Этот рассказ убедил меня в том, что Теофее будет чрезвычайно трудно добиться признания ее законных прав; но намерения ее родителя мало тревожили меня, и, что бы он ни предпринял с целью повредить ей, я надеялся без особого труда защитить девушку от его козней. Мысль эта даже побудила меня отказаться от прежнего моего намерения не говорить ему, кто я такой, или, по крайней мере, скрывать свое участие в судьбе его дочери. Теперь я, наоборот, попросил юношу повидаться с отцом в тот же день, чтобы сообщить ему, что беру Теофею под свое покровительство, а также и для того, чтобы он знал, сколь благосклонно я отношусь к юноше, которого пригласил к себе. Я распорядился немедленно подыскать двух невольников, соответствующих новым моим намерениям, и, решив в тот же вечер приступить к осуществлению своих планов, как только стемнело, отправился к учителю.
Камердинер ждал меня с нетерпением. Он едва удерживался от искушения покинуть пост, на который я его поставил, и разыскать меня, чтобы сообщить о некоторых своих наблюдениях, казавшихся ему весьма важными. По его словам, посланец силяхтара приходил с богатыми подарками, и учитель беседовал с ним весьма долго и весьма таинственно. Камердинеру, не знающему турецкого, легко было притворяться, будто он ничего не замечает; не рассчитывая что-либо понять из их разговора, он ограничился тем, что стал издалека наблюдать за ним. Особенно странным, показалось ему то, что учитель весьма охотно принял подарки силяхтара. То были драгоценные ткани и множество женских украшений. Камердинер старался узнать, как эти дары будут приняты Теофеей; он уверял меня, что, хотя не спускал глаз с двери в ее комнату, а когда она появлялась — с нее самой, он не видел, чтоб эти вещи были отнесены к ней.

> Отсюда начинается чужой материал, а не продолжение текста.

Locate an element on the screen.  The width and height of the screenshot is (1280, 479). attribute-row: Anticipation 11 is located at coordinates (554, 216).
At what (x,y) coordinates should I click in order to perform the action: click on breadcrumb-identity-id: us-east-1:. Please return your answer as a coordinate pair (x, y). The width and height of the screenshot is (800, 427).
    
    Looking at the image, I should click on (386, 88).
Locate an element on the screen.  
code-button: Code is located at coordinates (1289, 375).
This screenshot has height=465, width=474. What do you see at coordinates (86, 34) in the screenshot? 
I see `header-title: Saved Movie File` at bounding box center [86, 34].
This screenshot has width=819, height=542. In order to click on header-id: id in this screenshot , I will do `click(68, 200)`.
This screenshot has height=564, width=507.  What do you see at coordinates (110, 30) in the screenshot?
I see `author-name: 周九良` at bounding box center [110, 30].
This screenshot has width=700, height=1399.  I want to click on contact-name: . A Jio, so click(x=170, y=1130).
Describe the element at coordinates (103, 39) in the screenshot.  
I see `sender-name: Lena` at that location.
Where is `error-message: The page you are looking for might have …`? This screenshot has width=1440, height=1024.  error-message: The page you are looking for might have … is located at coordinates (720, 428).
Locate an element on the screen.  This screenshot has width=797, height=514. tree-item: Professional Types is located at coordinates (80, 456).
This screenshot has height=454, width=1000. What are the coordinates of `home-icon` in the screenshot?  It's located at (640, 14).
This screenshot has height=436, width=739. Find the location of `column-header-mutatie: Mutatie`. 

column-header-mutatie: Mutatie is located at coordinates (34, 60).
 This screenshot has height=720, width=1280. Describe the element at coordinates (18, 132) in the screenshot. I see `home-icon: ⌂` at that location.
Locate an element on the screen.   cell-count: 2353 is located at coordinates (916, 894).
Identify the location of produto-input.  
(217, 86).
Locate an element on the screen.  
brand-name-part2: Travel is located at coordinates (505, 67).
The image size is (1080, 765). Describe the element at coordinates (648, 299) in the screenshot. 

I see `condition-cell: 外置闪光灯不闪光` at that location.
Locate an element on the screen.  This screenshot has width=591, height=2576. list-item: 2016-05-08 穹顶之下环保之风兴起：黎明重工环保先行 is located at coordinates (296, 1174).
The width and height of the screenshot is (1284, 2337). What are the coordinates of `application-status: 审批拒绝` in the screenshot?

Я уже так мало считался с учителем, что, не желая слышать никаких объяснений, кроме его собственных, тут же приказал вызвать его, чтобы потребовать отчета в его поведении. Он с первого же слова понял, что разоблачен. Не полагаясь ни на какие ухищрения, он решил признаться, что, с согласия Теофеи, коей поведал о своих нуждах, он взял подарки силяхтара для самого себя. Так поступил он не только с тканями, но и с драгоценностями.
— Я человек бедный, — сказал он мне. — Я объяснил Теофее, что подарки, разумеется, — ее собственность, раз они присланы ей без каких-либо условий. Но она считала себя обязанной мне за кое-какие мелкие услуги и поэтому все мне и отдала.